• Passage
↓
August is AVA Pet Dental Health Month

Pet Dental Health Month
August is celebrated as the Australian Veterinarian Association (AVA) Pet Dental Health Month. This year it is going to be special for senior dogs as the theme of the celebration is it is never too late – senior dogs need dental care too.  This initiative has been taken by the Australian Veterinary Dental Society (AVDS) and it celebrates the healthy smiles and well-being of pets every year.

It is also a month wherein pet owners can shower their love and affection towards their furry friends. This can be done with the help of taking care of oral hygiene of your pet. Whether you own a dog, cat, horse, rabbit, pony, mutt or moggy, all these animals need good dental care and this time the message is loud and clear for senior pets.

One of the primary things that happen during old age of the pets is that their immune system becomes less effective at fighting off bacterial and viral diseases. There are worn or missing teeth which affects the ability of the pet to chew their food properly. On top of it, this can also lead to upset stomachs. Older pets hide the pain from their pet owners until it becomes unbearable. This is where your role as a pet owner starts.
↑
• Set of tasks
(a) Copy the part of the Pet Dental Health Month text starting at "August is AVA" and ending at "for senior pets.".
(b) Write the next part of the Pet Dental Health Month text, picking up after its last sentence.
The data that follows is separate from the Pet Dental Health Month text.

• Dataset entries
↓
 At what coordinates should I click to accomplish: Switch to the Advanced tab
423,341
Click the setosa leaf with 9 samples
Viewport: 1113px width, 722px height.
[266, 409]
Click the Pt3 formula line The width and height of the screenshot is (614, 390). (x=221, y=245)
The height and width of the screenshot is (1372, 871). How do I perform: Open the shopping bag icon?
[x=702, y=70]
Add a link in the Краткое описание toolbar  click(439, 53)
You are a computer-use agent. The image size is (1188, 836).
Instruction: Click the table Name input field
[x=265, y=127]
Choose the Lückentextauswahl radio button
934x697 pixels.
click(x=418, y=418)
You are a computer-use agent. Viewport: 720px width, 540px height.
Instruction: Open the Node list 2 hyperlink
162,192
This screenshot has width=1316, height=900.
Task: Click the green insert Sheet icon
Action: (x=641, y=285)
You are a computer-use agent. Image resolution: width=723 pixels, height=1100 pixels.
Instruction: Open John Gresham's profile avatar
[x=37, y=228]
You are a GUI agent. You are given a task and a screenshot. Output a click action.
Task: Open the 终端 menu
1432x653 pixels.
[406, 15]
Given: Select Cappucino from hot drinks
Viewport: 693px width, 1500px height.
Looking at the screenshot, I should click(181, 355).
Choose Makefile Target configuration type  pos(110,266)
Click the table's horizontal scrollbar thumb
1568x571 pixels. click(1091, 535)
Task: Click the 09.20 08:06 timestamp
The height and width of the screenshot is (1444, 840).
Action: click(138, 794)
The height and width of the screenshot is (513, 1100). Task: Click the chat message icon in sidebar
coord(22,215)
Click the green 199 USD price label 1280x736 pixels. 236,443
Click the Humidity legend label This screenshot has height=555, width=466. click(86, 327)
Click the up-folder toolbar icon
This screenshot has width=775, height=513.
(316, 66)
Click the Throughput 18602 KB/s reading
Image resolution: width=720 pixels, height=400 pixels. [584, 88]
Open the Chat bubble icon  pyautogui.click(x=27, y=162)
↑
• Responses
(a)
August is AVA Pet Dental Health Month

Pet Dental Health Month
August is celebrated as the Australian Veterinarian Association (AVA) Pet Dental Health Month. This year it is going to be special for senior dogs as the theme of the celebration is it is never too late – senior dogs need dental care too.  This initiative has been taken by the Australian Veterinary Dental Society (AVDS) and it celebrates the healthy smiles and well-being of pets every year.

It is also a month wherein pet owners can shower their love and affection towards their furry friends. This can be done with the help of taking care of oral hygiene of your pet. Whether you own a dog, cat, horse, rabbit, pony, mutt or moggy, all these animals need good dental care and this time the message is loud and clear for senior pets.

(b)
Senior pets have the tendency to develop various types of gum problems, tooth resorptions, and also sometimes oral masses. There are certain symptoms that will help you understand whether your senior pet is suffering from oral diseases:

Bad breath in your older pal means they are suffering from:

  • Broken teeth
  • Dental decay (usually found in toy breeds)
  • Diabetes mellitus and accelerated gum disease
  • Kidney disease and uraemic ulcers
  • Liver, stomach, gastrointestinal complaints with vomiting
  • Oral foreign bodies
  • Periodontal disease
  • Stomatitis
  • Tooth resorptions
  • Tumours with necrotic or dying tissues (includes cats with squamous cell carcinoma beneath their tongue)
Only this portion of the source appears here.